Yesterday, 19th January 2021 at 10:30 we declared an emergency and alerted you about an issue on our network, which later caused a complete loss of service to a number of clients connected to our hosted phone system.
At around 10:25 our automated network checks alerted us about a fluctuating link between the data centres which house our voice and database servers. We took the necessary steps to reroute traffic over other links to avoid any disturbance to ongoing calls and confirmed automated actions our platform takes in scenarios like this. To begin with, this was successful and not service impacting. Between 10:30 - 10:33 the regained connections from the voice to our database servers; which were pending due to the fluctuating link, were trying to re-establish in order to correct the state of the calls and finish correctly. This load and mass of connections caused an overload on our database servers, preventing any further calls.
To reduce the connections to the database, all secondary services such as the hosted web portal, dialler and BLF were disabled.
We then proceeded to investigate and mitigate the impact this outage had on our customers and were able to regain service at around 11:10. Within the 40 minutes of disturbance, a few thousand outbound calls were able to be made, but full service could not be resumed until connections to our database servers were reduced and voice servers cleared.
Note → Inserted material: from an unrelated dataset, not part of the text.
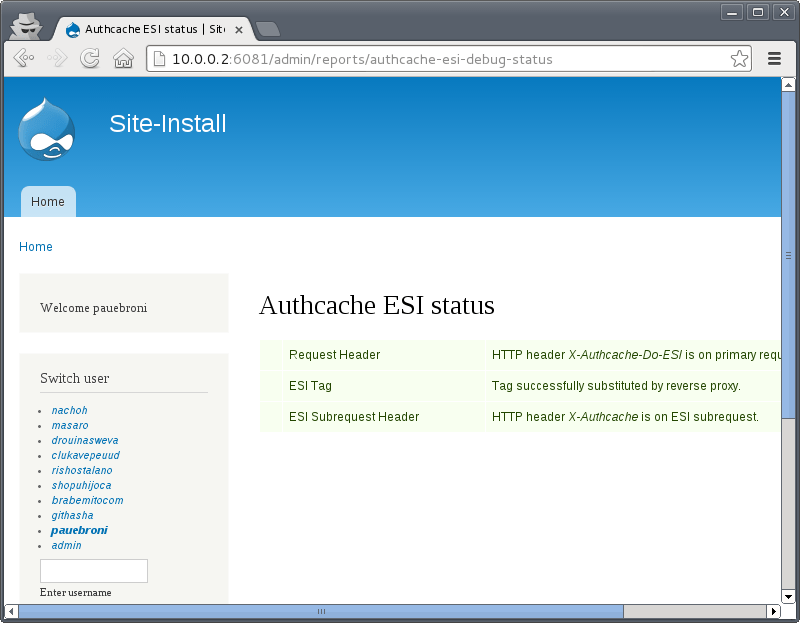Viewport: 800px width, 623px height.
Task: Click the Home breadcrumb link
Action: [35, 246]
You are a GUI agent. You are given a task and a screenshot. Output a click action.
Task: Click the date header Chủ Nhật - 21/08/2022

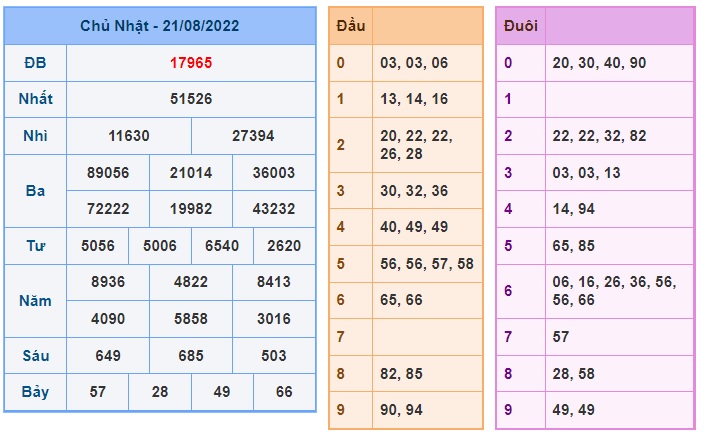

During this incident, inbound calls were diverted to our system disaster recovery platform purposely designed and built for a scenario like this. Since it's been in service, this was the second time it had to be enabled and we handled an amazing 85% of our inbound call volume which diverted to backup destinations set up on our platform in advance.
We have already begun internal investigations as to why the connections to our database servers were overloaded and we will implement solutions to prevent this from happening in future.
We know how important our service reliability is to you and therefore strive to reach 100% uptime.
We are truly sorry this issue was service affecting and will take any necessary steps to prevent it from happening again.